シャルルは恩師であるカナンに呼び出されたかと思えば、自分の死を告げられ呆然とした。

─まさか先生は何か大きい病を患っていたのか…クソ!なんで気づけなかった

「いや、病気とかじゃなくて寿命なんだけどね。」

シャルルの考えている事をあっけらかんと自分の死について話しだした恩師にシャルルは溜息を吐く。

「まぁ落ち着け。お前を呼んだのは、ある依頼をするためなんだ。」

先生いや、カナンは今までのふざけた態度が嘘のように真剣な雰囲気をかもしだす。

「依頼とは?」

シャルルはカナンに依頼の内容を恐る恐る聞いた。

彼女がシャルルに今まで依頼したものはどれも厄介なものばかりであり、死に際のものだからこれまでの中で一番厄介なものになるだろうと思ったのである。

「そう構えるな、お前にはな、一人の少女をガルンダンクをに連れて行って欲しいんだ。」

「やっぱり厄ネタじゃないですか!!」

シャルルは涙目になりながらカナンに縋り付

く。


ガルンダンク─この世で最も強大であらゆる生態系の頂点に立つ存在、竜達が集う地。

そこではあらゆる強者が弱者に成り下がる。

人間では、そこそこの強者である彼女でもどうなるかわからない。そんなところに見知らぬ少女を連れて行けと言っているのである。

そりゃあ、泣きわめきたくもなる。

「続けるよ。」

そんなシャルルの様子も意に介さずカナンは話を続ける。

「その子は『ナナ』って名前でね。

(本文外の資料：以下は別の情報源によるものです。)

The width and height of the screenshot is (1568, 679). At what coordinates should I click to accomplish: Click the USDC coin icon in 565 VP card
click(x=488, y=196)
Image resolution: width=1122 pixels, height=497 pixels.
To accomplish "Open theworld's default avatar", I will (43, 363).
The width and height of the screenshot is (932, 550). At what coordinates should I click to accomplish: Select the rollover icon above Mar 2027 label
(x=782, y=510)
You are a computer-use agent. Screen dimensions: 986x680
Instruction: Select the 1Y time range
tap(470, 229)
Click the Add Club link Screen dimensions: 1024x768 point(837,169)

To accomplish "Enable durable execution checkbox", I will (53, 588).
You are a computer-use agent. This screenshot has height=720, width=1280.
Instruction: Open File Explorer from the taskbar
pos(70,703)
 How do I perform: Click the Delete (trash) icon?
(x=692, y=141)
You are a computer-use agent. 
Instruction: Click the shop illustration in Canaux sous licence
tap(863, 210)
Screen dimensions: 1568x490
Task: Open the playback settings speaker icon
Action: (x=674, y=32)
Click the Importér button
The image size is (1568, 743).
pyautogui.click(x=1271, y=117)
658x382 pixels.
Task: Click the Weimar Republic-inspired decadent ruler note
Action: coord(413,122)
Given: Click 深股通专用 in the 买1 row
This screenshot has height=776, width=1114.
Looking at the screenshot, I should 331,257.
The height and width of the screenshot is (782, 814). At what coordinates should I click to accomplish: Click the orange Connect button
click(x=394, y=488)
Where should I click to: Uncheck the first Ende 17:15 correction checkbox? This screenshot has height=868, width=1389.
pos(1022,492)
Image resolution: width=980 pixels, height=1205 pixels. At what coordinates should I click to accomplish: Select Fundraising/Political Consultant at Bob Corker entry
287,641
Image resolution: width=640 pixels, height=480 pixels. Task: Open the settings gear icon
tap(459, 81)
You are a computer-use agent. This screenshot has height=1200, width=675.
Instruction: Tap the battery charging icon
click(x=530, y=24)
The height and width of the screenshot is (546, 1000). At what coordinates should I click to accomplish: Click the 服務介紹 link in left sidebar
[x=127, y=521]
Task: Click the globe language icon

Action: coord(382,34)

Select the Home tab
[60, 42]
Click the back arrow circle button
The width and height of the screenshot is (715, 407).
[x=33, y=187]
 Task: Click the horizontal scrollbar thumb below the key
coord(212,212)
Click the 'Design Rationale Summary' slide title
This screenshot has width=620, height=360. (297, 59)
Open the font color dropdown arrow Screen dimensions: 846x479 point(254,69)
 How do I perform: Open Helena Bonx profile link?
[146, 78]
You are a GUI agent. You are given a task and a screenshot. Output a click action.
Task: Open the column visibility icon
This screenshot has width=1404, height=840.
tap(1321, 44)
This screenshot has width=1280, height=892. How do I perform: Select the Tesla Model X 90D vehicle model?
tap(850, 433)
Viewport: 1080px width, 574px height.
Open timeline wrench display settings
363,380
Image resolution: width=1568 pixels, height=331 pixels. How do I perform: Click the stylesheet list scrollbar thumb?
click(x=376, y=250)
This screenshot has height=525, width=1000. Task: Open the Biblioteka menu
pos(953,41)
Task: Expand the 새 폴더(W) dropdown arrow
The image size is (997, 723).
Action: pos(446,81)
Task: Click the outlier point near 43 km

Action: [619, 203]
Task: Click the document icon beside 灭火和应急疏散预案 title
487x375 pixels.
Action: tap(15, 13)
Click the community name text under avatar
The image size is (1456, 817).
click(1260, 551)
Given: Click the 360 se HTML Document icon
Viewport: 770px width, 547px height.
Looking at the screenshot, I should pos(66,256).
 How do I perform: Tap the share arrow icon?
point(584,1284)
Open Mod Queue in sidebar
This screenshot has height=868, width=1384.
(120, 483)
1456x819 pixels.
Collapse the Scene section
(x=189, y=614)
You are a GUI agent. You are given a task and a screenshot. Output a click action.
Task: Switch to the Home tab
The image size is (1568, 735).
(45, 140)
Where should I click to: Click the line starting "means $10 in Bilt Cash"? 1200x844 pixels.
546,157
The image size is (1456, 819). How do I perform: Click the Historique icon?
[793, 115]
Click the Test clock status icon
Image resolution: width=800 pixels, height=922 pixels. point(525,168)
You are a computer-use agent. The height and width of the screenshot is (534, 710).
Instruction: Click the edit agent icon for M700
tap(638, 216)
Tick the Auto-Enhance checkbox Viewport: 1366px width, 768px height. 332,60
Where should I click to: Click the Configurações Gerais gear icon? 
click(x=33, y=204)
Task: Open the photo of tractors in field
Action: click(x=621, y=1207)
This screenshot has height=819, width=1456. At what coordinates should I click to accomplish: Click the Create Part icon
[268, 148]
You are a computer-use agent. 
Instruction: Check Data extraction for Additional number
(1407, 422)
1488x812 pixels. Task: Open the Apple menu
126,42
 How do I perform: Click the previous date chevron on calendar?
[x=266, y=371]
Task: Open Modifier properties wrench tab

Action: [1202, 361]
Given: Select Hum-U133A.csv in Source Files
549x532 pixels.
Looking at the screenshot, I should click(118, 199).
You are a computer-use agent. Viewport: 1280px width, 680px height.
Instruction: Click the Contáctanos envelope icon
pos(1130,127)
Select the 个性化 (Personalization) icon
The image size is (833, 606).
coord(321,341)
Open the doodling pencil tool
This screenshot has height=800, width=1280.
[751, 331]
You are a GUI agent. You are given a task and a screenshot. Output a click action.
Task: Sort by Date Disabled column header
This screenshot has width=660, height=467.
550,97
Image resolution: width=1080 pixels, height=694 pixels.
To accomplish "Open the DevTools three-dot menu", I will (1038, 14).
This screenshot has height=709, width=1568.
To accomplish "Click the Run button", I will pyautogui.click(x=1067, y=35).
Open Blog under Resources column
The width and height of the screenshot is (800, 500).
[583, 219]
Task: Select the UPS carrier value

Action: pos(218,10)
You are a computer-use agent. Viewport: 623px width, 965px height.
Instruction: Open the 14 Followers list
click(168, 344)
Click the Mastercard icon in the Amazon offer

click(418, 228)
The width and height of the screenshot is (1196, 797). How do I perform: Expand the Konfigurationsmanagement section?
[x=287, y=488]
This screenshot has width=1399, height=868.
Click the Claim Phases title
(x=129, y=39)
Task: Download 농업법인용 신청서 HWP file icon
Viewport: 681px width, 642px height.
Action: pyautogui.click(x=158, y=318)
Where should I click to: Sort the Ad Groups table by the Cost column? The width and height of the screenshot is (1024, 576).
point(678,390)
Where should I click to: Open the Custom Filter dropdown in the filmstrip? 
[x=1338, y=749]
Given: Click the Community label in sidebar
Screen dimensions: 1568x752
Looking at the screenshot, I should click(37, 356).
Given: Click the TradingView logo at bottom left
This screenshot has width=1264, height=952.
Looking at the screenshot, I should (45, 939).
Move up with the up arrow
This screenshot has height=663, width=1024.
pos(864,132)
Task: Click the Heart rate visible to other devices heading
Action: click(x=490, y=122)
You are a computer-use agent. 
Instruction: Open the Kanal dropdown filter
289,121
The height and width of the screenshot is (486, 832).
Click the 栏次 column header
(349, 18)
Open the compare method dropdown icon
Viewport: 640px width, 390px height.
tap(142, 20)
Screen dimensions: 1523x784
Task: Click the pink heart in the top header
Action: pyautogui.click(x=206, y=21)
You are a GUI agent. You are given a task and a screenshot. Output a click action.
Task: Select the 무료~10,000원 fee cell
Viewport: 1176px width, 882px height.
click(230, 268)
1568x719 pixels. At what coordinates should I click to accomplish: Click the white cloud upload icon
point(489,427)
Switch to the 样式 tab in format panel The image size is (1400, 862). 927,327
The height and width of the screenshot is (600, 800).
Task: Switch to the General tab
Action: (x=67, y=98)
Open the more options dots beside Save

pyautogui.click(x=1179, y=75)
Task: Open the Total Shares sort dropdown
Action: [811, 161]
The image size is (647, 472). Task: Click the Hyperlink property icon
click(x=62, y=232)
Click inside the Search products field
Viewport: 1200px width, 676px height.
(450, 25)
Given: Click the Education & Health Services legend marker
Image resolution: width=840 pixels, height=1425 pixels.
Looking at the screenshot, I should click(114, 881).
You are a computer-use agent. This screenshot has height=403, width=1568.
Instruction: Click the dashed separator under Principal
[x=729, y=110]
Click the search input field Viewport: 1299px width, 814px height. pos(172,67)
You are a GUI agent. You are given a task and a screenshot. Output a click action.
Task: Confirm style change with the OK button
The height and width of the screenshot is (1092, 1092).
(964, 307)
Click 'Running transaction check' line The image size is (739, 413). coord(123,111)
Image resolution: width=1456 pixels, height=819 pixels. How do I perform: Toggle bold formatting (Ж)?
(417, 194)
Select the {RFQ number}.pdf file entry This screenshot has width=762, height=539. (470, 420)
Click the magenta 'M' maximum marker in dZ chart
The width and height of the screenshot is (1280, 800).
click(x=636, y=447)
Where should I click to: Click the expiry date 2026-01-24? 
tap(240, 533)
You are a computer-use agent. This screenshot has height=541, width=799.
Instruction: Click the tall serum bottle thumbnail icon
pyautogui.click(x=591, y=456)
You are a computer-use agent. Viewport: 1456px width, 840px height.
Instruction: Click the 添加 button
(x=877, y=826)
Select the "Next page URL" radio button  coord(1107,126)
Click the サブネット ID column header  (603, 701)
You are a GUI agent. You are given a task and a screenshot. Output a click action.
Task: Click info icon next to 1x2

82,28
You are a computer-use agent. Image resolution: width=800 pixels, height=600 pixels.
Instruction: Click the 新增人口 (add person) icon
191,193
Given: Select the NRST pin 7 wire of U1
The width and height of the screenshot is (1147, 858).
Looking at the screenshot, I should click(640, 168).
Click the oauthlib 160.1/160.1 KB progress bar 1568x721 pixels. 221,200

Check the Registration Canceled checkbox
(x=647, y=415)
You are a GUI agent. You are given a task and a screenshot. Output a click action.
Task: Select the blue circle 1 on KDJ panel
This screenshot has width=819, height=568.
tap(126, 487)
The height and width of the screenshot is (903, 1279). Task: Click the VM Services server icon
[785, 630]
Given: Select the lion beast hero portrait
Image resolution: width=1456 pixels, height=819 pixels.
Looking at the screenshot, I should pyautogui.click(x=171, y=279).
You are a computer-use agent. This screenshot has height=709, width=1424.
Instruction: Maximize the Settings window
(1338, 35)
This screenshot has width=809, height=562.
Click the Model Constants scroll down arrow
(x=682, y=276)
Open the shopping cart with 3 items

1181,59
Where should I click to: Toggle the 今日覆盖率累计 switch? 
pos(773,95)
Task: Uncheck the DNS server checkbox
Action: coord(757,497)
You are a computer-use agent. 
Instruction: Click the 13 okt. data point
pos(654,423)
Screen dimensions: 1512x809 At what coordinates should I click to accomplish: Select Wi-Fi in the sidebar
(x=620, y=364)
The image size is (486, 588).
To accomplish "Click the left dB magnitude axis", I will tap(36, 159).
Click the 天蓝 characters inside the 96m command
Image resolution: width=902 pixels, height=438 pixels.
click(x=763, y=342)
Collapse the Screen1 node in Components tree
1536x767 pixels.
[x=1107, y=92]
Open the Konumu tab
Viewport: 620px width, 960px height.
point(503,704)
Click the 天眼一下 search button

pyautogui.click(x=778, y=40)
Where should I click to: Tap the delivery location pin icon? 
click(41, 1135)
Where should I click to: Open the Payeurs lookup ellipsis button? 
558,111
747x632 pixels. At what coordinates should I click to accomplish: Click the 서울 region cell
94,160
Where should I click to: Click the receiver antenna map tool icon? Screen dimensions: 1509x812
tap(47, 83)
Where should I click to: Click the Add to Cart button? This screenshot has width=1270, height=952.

ナンダフの森で出会ったんだ。最初は迷い込んでしまったのかと思ったんだか、驚いたことに物心ついたときから森にいたんだと。まるで、どっかの誰かさんみたいじゃないかい?」


「……」

シャルルは何も言わず続きを促した。

「更に驚いたのはナナには角と尻尾が生えていたんだ。そしてそれは竜のものだった。あの子になんてまそんなものが生えてるのかわからなかったが…なにかわかると思ってガルンダンクに連れて行ってあかげようと思ったんだけどね。先に体が碌に言う事を聞かなくなっちまった。」 


「あの子は自分が何なのかを知りたがってる。どうだい…受けてくれるい?」


カナンは口調こそ、疑問形だがシャルルがこの依頼を受けてくれる事をかくしんしていた。なぜなら、さっきまであんなにみっともなく泣き喚いていなのに今はもう、覚悟が籠もった目で静かに自分を見つめているのだから。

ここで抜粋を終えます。